Bimbingan adalah proses pemberian bantuan (process of
helping) kepada individu agar mampu memahami dan menerima diri dan
lingkungannya, mengarahkan diri, dan menyesuaikan diri secara positif dan
konstruktif terhadap tuntutan norma kehidupan ( agama dan budaya) sehingga
mencapai kehidupan yang bermakna (berbahagia, baik secara personal maupun
sosial), sedangkan konseling adalah proses interaksi antara konselor dengan
klien/konselee baik secara langsung (tatap muka) atau tidak langsung (melalui
media : internet, atau telepon) dalam rangka membantu klien agar dapat
mengembangkan potensi dirinya atau memecahkan masalah yang dialaminya (Slameto,
2010).
Kurikulum Tingkat Satuan Pendidikan (KTSP) mengharuskan
sekolah untuk mengalokasikan 2 (dua) jam pelajaran per minggu bagi pelajaran
pengembangan diri. Hal ini berati di setiap sekolah paling tidak harus
dialokasikan 2 jam pelajaran bagi guru Bimbingan Konseling untuk mengadakan
bimbingan secara klasikal. Namun dalam praktiknya, beberapa sekolah bahkan
meniadakan jam khusus untuk layanan bimbingan klasikal kepada siswa. Layanan
bimbingan klasikal biasanya dilakukan apabila ada guru yang berhalangan hadir
dan jam pelajaran ini dimanfaatkan bagi guru Bimbingan Konseling untuk mengadakan
layanan bimbingan kelompok/klasikal.
Kenyataan ini menunjukkan bahwa manajemen sekolah belum
memberikan tempat yang memadai bagi layanan bimbingan di sekolah. Beberapa hal
yang diduga menyadi penyebab atau melatar belakangi kebijakan sekolah tersebut
antara lain: (Fajar Santohadi, 2006)
- Sekolah
masih menfokuskan pada pengembangan kompetensi akademis atau kognitif
saja. Apalagi dengan adanya Ujian Nasional, maka siswa-siswa di tingkat
akhir lebih difokuskan untuk mata pelajaran yang di-Ujian Nasional-kan.
- Penentu
kebijakan (manajemen sekolah) memahami Bimbingan Konseling hanya sebagai
pertemuan individual saja (konseling) terutama untuk mengatasi
persoalan-persoalan yang dihadapi oleh siswa (fungsi kuratif).
- Tidak
adanya program Bimbingan Konseling yang berkualitas yang sesuai dengan
kebutuhan membuat siswa, pengelola sekolah dan stakeholder sulit
memberikan kepercayaan pada Bimbingan Konseling. Pengelola atau guru
bimbingan konseling selama ini masih menganggap bahwa program bimbingan
konseling merupakan daftar aktifitas yang mengacu pada pola 17 tetapi
tidak menonjolkan isi yang akan digarap untuk mengembangkan aspek afektif,
nilai, sikap dan prilaku positif siswa.Padahal pola 17 yang sering menjadi
program konselur itu hanya merupakan ‘bungkus’ bukan isi.

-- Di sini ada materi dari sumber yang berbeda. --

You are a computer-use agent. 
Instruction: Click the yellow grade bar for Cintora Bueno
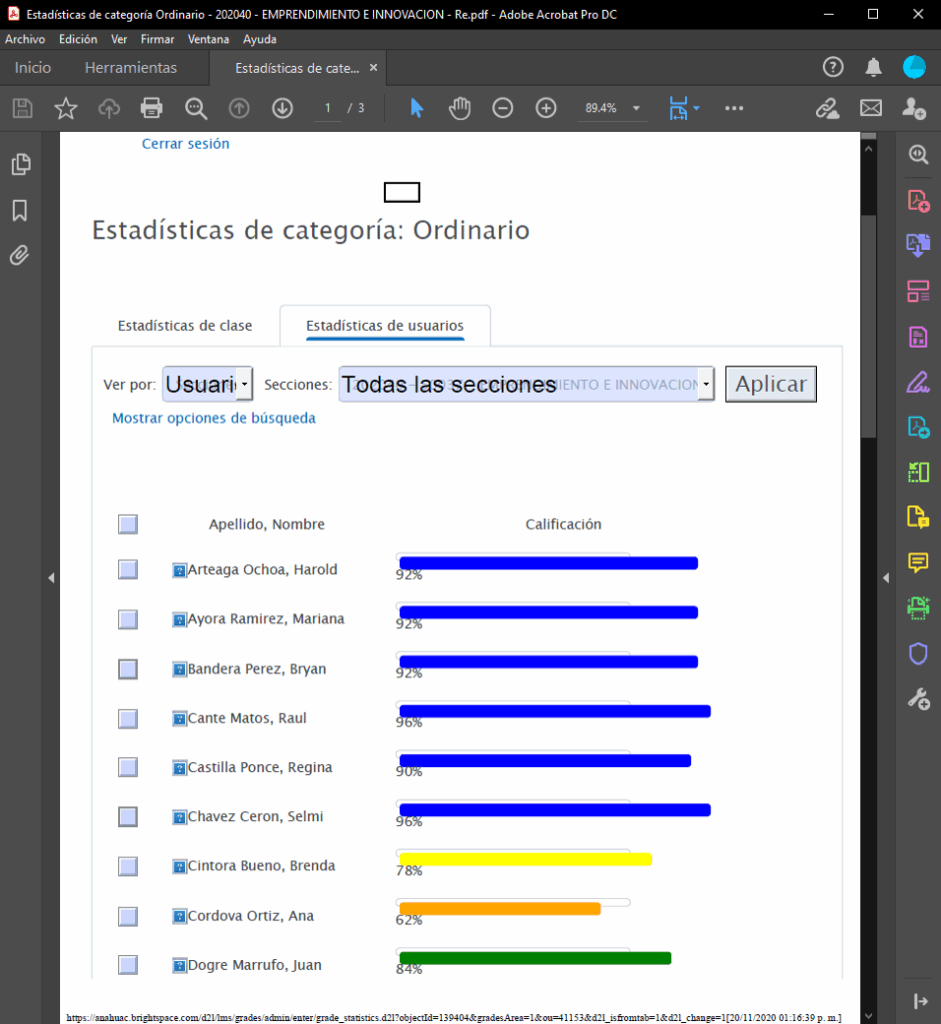click(x=525, y=859)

Kebijakan meniadakan jam bimbingan kelompok/klasikal ini
mengakibatkan fungsi pengembangan kemampuan siswa, fungsi pencegahan dan fungsi
pemeliharaan bimbingan dan konseling dalam aspek perkembangan personal
edukasional dan karir tidak dapat dijalankan secara utuh. Ketidak mengertian
dan prasangka manajemen sekolah bahwa bimbingan dan konseling hanya
membuang-buang waktu dan tidak memberikan sumbangan yang berarti pada
perkembangan siswa menyebabkan sulitnya mendapatkan dukungan sekolah terdadap
program bimbingan dan konseling.
Menurut Akhmad Sudrajat (2008) bahwa dimasa
mendatang Bimbingan dan Konseling di Indonesia tidak lagi bersandar pada Konsep
Pola 17 yang selama ini digunakan dalam praktik bimbingan dan
konseling di sekolah, tetapi justru akan lebih mengembangkan model bimbingan
dan konseling yang komprehensif dan berorientasi pada perkembangan, yang
didalamnya terdiri dari empat komponen utama program bimbingan dan konseling,
yaitu :
- Layanan
Dasar; yakni layanan bantuan kepada peserta
didik melalui kegiatan-kegiatan kelas atau di luar kelas, yang disajikan
secara sistematis, dalam rangka membantu peserta didik untuk dapat
mengembangkan potensi dirinya secara optimal. Tujuan layanan ini adalah
untuk membantu peserta didik agar memperoleh perkembangan yang normal,
memiliki mental yang sehat, memperoleh keterampilan hidup, yang dapat
dilakukan melalui strategi layanan klasikal dan strategi layanan kelompok.
- Layanan
Responsif; yaitu layanan bantuan bagi peserta
yang memiliki kebutuhan atau masalah yang memerlukan bantuan dengan
segera”. Tujuan layanan ini adalah membantu peserta didik agar dapat
mengatasi masalah yang dialaminya yang dapat dilakukan melalui strategi
layanan konsultasi, konseling individual, konseling kelompok, referal dan
bimbingan teman sebaya.
- Layanan
Perencanaan Individual; yaitu bantuan kepada peserta didik agar mampu membuat dan
melaksanakan perencanaan masa depannya, berdasarkan pemahaman akan
kekuatan dan kelemahannya. Tujuan layanan ini adalah agar peserta didik
dapat memiliki kemampuan untuk merumuskan tujuan, merencanakan, atau
mengelola pengembangan dirinya, baik menyangkut aspek pribadi, sosial,
belajar, maupun karier, dapat melakukan kegiatan atau aktivitas
berdasarkan tujuan atau perencanaan yang telah ditetapkan, dan mengevaluasi
kegiatan yang dilakukannya, yang dapat dilakukan melalui strategi
penilaian individual, penasihatan individual atau kelompok.
- Layanan
dukungan sistem; yaitu kegiatan-kegiatan manajemen yang bertujuan memantapkan,
memelihara, dan meningkatkan program bimbingan dan konseling di sekolah
secara menyeluruh melalui pengembangan profesional; hubungan masyarakat
dan staf; konsultasi dengan guru lain, staf ahli, dan masyarakat yang
lebih luas; manajemen program; dan penelitian dan pengembangan.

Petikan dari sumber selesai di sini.